__What to do__:
Would you please copy only the lines from the line that contains "Viewport: 1024px width, 480px" to the end of the data below, exactly, leaving every picture out?
..........
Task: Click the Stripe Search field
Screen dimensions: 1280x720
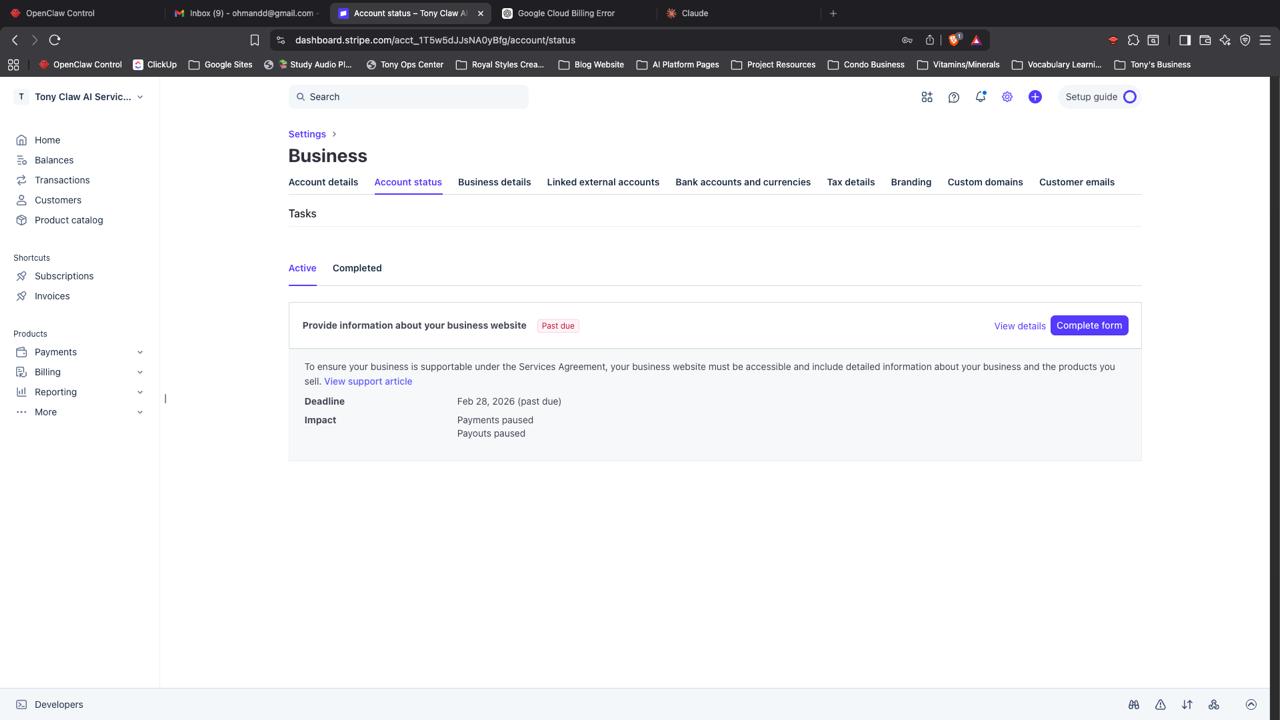Action: 408,97
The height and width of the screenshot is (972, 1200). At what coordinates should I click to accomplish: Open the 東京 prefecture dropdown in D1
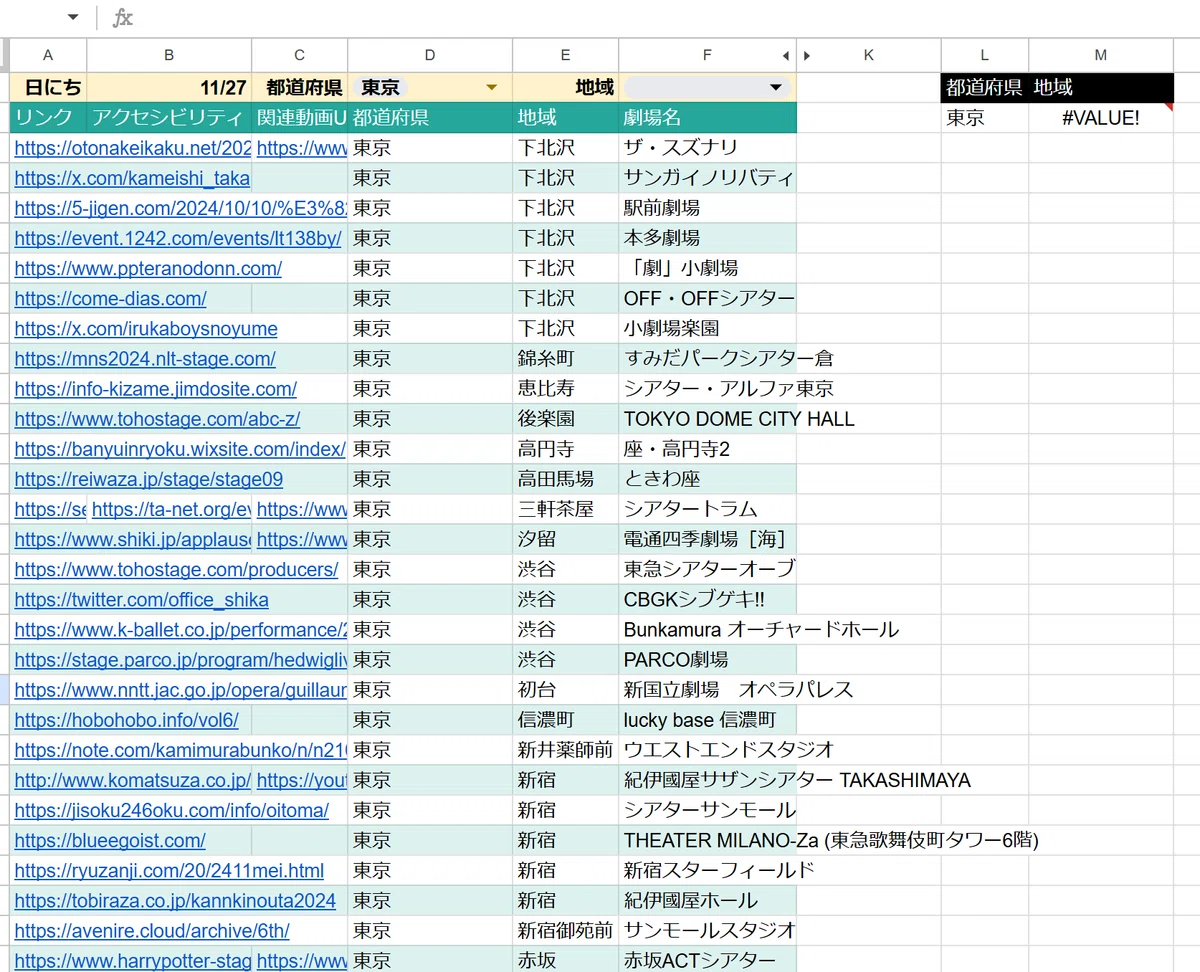coord(491,88)
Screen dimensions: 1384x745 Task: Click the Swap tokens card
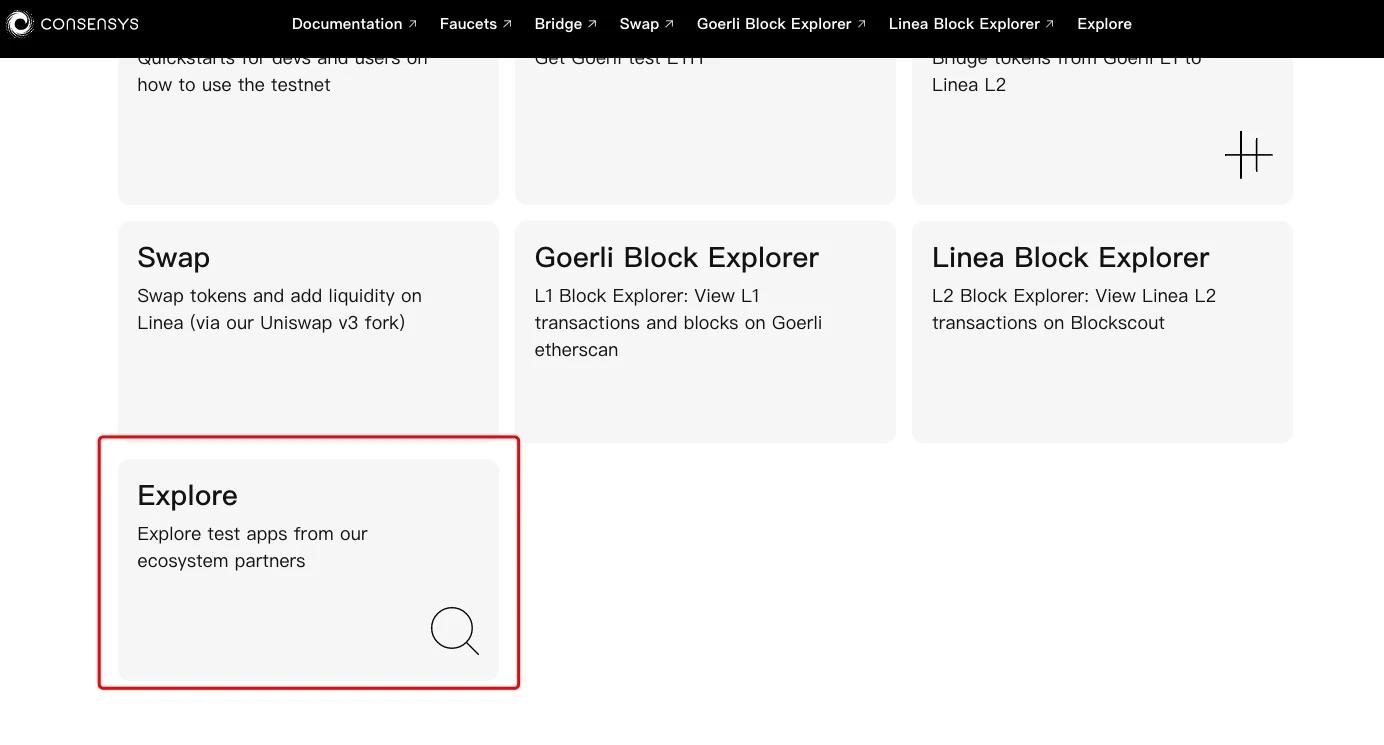click(x=308, y=332)
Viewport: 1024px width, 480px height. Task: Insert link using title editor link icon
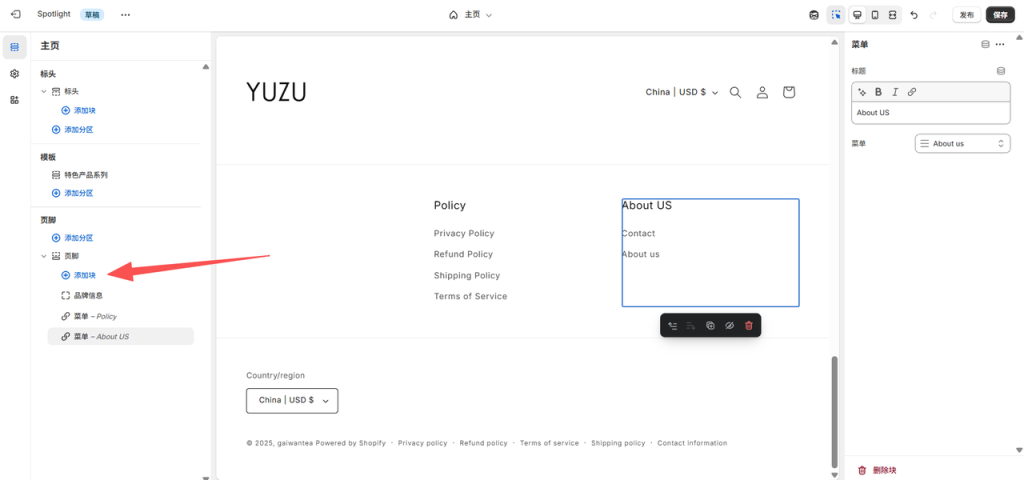(911, 92)
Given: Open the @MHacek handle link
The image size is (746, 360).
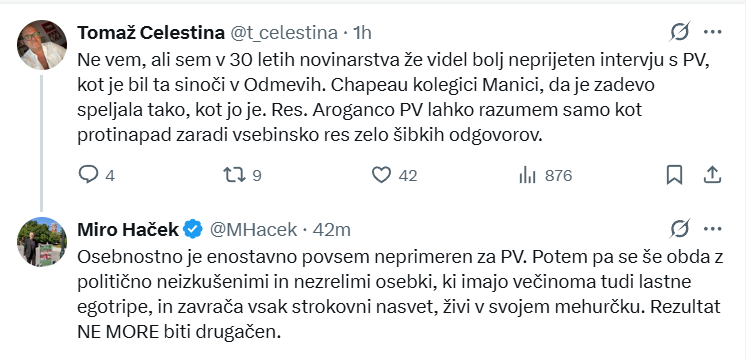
..........
__Your solution__:
Viewport: 1024px width, 480px height. Task: Insert link using title editor link icon
(911, 92)
Given: Open the @MHacek handle link
The image size is (746, 360).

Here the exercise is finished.